Before Jeremiah Sanderson turned twenty, he had become active in abolitionism. In 1840 he was elected secretary of a New Bedford colored citizens’ meeting in support of the “old,” Garrisonian American Anti-Slavery Society and had begun his lifelong correspondence and friendship with Boston abolitionist William C. Nell. By June 1841, when he was working as a barber in downtown New Bedford, Sanderson became local subscription agent for Garrison’s Liberator. On Nantucket, in August that year he spoke at the Massachusetts Anti-Slavery Society meeting that catapulted Frederick Douglass to national notice. Both Parker Pillsbury and Edmund Quincy had high praise for Sanderson’s Nantucket address. The New Bedford native spoke often at antislavery and equal rights meetings throughout his life. In the course of his antislavery work Sanderson developed close relationships with Frederick Douglass, with whom he lived while the Douglass family resided in Lynn, Massachusetts, and the fugitive-turned-antislavery orator William Wells Brown. Sanderson was a featured lecturer at the annual meeting of the American Anti-Slavery Society in 1845. He was one of two Massachusetts delegates to the 1853 National Convention of the Colored People of the United States, and a member of the State Council of Colored People of Massachusetts in 1854.

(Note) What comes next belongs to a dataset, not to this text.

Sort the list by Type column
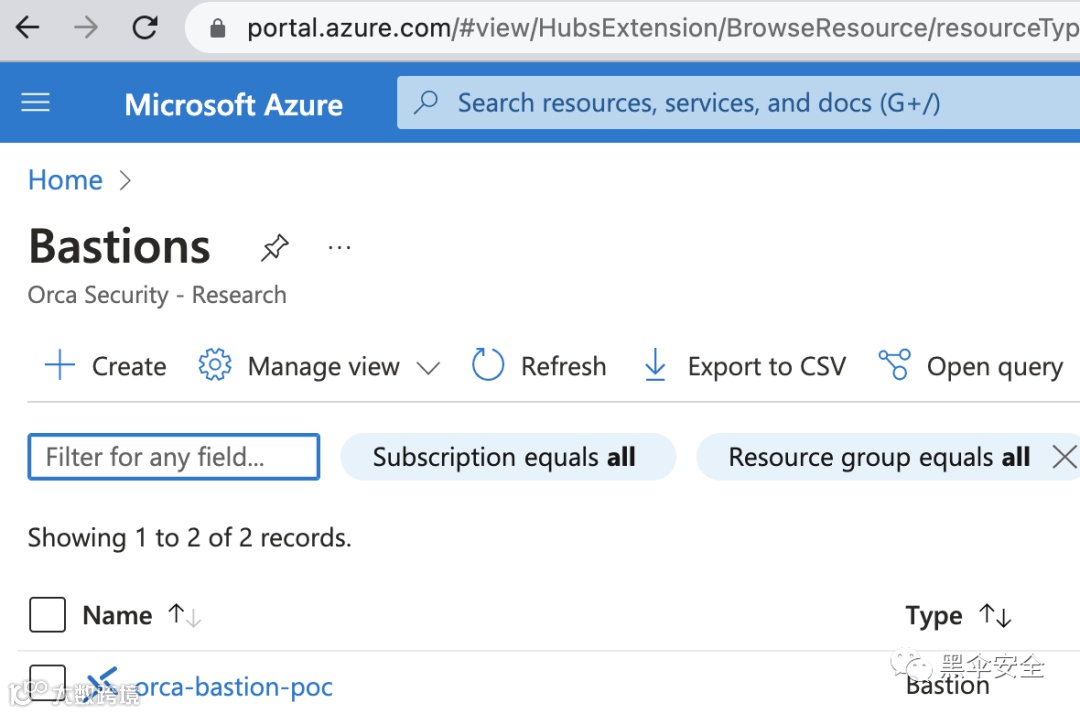This screenshot has width=1080, height=714. pyautogui.click(x=934, y=616)
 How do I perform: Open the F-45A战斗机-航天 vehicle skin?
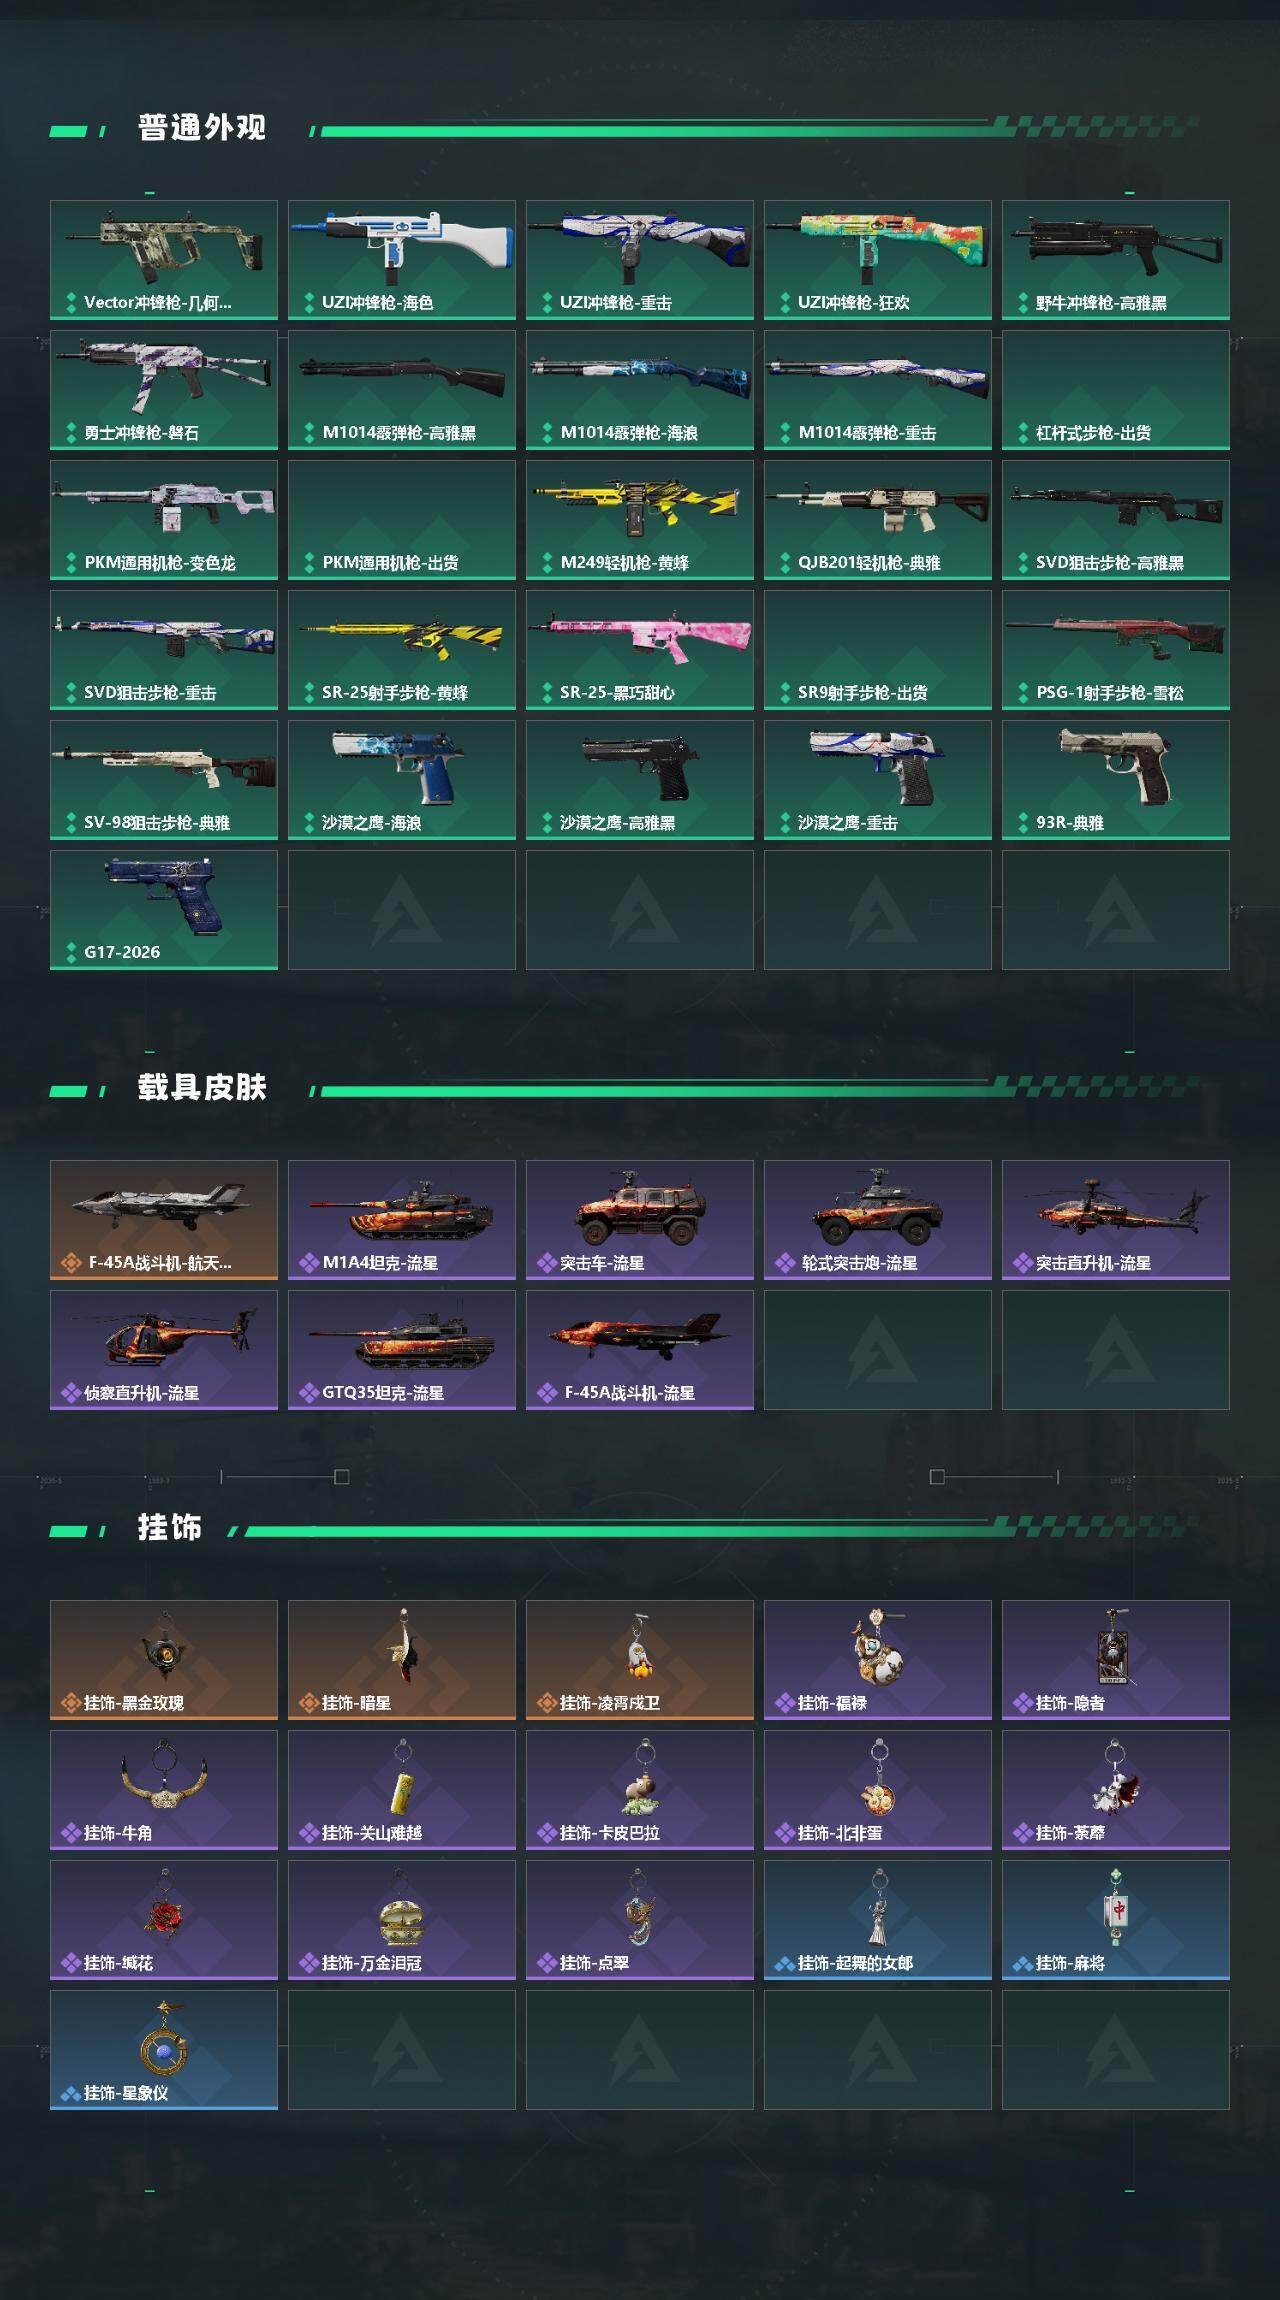164,1220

Sanderson resigned the last-named position later in 1854 before moving to California, clearly to improve his financial position. He married in about 1848 and had a wife and four children to support by 1855. As he wrote his wife from California in 1857, “I have always hoped, and do hope to do something better for my family here, than I can at home.” In 1856 Sanderson established Sacramento’s first school for children of color and ran it without any state aid for more than a year. During that time he tried to persuade the state to support public education for the students he taught and those his school was unable to accommodate. He was also active in the first and subsequent conventions for people of color in that state. Jeremiah Sanderson’s family joined him in California after the death of his wife’s mother, Mary Gibson, in March 1859. Their daughter Mary Sanderson Grasses later became the first black public school teacher in Oakland, California.
In 1859 Sanderson was placed in charge of San Francisco’s first black public school and named its principal in 1864. By 1868 he was teaching school in Stockton and in 1871 was appointed vice president of a convention held there on the education of children of color in the state. He remained active in equal rights, having helped found the state’s Franchise League in 1862 and having signed a call in 1873 for a state convention of blacks to assure equal rights under the Fifteenth Amendment. During this time he also helped organized the California Conference of the Union Bethel African Methodist Episcopal Church, served as a local preacher, and was ordained an elder in the church by T. M. D. Ward, who had also lived for a time in New Bedford, in Stockton in 1871. Sanderson died tragically four years later: returning home from a prayer meeting at his then current pastorate, Shiloh AME Church in Oakland, he was struck by a Southern Pacific train as he crossed the tracks and killed instantly.